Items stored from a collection
▶

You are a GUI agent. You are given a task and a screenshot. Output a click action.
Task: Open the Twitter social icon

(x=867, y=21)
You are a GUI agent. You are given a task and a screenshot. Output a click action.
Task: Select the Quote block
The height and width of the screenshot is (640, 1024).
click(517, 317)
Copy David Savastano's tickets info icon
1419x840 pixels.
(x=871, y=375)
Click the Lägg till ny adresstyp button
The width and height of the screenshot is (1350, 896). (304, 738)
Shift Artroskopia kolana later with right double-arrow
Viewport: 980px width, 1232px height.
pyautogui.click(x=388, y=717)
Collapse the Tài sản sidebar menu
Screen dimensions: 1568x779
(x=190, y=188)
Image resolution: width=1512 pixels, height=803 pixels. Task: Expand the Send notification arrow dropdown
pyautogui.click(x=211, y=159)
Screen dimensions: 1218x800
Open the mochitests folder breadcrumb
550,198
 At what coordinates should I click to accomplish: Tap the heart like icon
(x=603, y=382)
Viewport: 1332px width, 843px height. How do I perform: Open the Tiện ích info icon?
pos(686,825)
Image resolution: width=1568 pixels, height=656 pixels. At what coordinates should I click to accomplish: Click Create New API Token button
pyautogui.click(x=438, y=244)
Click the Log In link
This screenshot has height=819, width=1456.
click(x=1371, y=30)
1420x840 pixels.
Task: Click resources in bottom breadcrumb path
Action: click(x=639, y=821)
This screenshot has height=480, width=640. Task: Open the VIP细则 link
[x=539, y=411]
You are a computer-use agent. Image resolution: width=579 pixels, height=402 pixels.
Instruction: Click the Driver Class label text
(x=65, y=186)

◀

Instruction
Reproduce the items verbatim, beginning with the line that contains "Image resolution: width=1512" and continuing through the final line of the items.

The answer
Image resolution: width=1512 pixels, height=803 pixels. Task: Expand the Send notification arrow dropdown
pyautogui.click(x=211, y=159)
Screen dimensions: 1218x800
Open the mochitests folder breadcrumb
550,198
 At what coordinates should I click to accomplish: Tap the heart like icon
(x=603, y=382)
Viewport: 1332px width, 843px height. How do I perform: Open the Tiện ích info icon?
pos(686,825)
Image resolution: width=1568 pixels, height=656 pixels. At what coordinates should I click to accomplish: Click Create New API Token button
pyautogui.click(x=438, y=244)
Click the Log In link
This screenshot has height=819, width=1456.
click(x=1371, y=30)
1420x840 pixels.
Task: Click resources in bottom breadcrumb path
Action: click(x=639, y=821)
This screenshot has height=480, width=640. Task: Open the VIP细则 link
[x=539, y=411]
You are a computer-use agent. Image resolution: width=579 pixels, height=402 pixels.
Instruction: Click the Driver Class label text
(x=65, y=186)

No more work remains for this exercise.